Toronto milliner wins big

Hat Life magazine picks David Dunkley as 2010 Hatty Award recipient


Toronto designer David Dunkley joined the ranks of the international hat-making elite this year when he received the prestigious Hatty Award from Hat Life magazine.

Dunkley, who launched KC’s Hats six years ago, says he got into the hat-making business “by accident.” He opened his shop, Studio 998, on Bathurst St two years ago and now works full-time as a milliner — that’s a hat-maker, for the uninitiated.

“This is my third career and my most favourite,” Dunkley says. “I was working at a job I was unhappy with, and my partner signed us up for a hat-making class the school board offered at night, just down the street at Central Tech.”

That class sparked something in Dunkley, and he hasn’t stopped making hats since.

“I was a scientist. I’d never designed before,” he says. “Because my background is not art, I had to mature and grow as an artist.”

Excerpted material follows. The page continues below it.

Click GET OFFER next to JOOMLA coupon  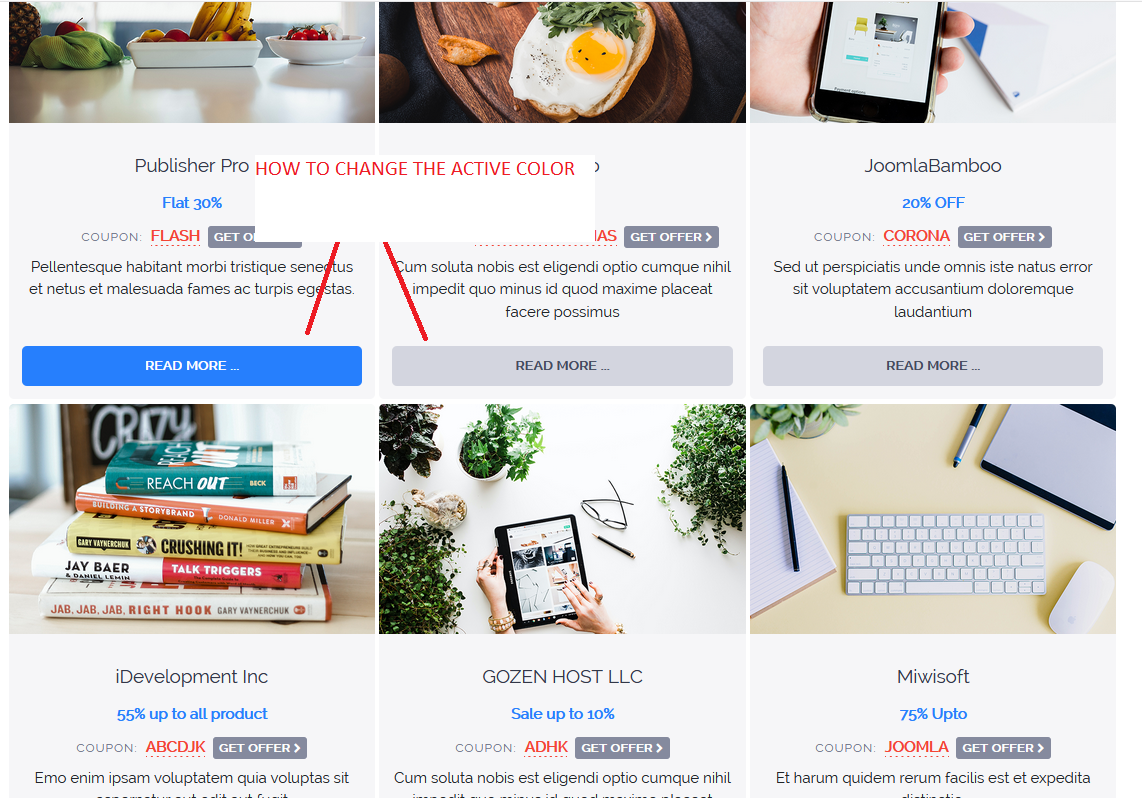(x=1004, y=748)
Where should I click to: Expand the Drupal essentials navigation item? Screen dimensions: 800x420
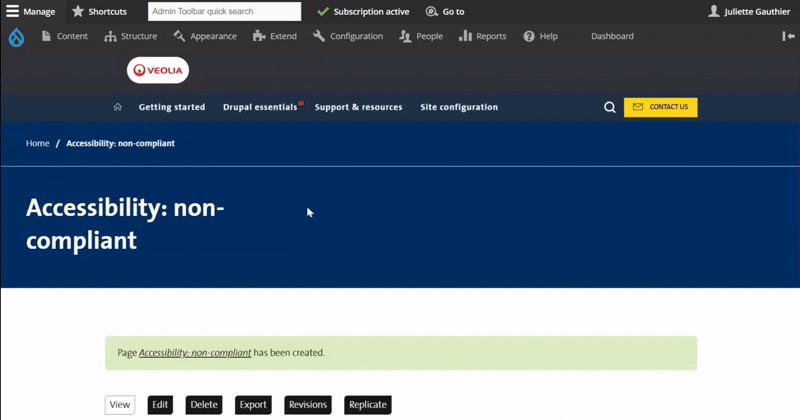(260, 107)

Part of that growth has included learning with the luminaries of the field. He’s studied with theatrical milliner Barbara Hobbs and is off to England soon to study under former royal milliner Rose Cory, who designed hats for the Queen Mother.

Dunkley’s classically handmade headwear runs the gamut — top hats, bridal veils, headbands — and he works with everything from felt to furs, silver wire, beads, feathers and more.

“I love feathers,” he says. “They’re my favourite embellishment.”

Since opening his studio, his work has been featured in national magazines and at Toronto Fashion Week and Fashion Cares. He recently designed a hat for Cheryl Tiegs to wear at Hats On for Awareness, the Centre for Addiction and Mental Health’s gala fundraiser.

But hats aren’t just for fashionistas and hipsters, and there’s no such thing as a head that’s not suited for hats, Dunkley says.

“Hats are like great clothes. If the proportion and size are correct, they’ll look great,” he says. “The colours and embellishments have to match the face, and you have to be comfortable having a crown on your head.”

Dunkley is one of just 30 milliners around the world to receive a Hatty, which Hat Life publisher Denise Keller says “serve[s] to intensify the spotlight on the headwear industry in a manner that not only honours individual contributions, but draws international attention to the exciting developments occurring in this extremely dynamic fashion segment.”

See Dunkley’s designs at kcshats.com or at Studio 998 at 998 Bathurst St.

 

Rob Salerno is a playwright and journalist whose writing has appeared in such publications as Vice, Advocate, NOW and OutTraveler.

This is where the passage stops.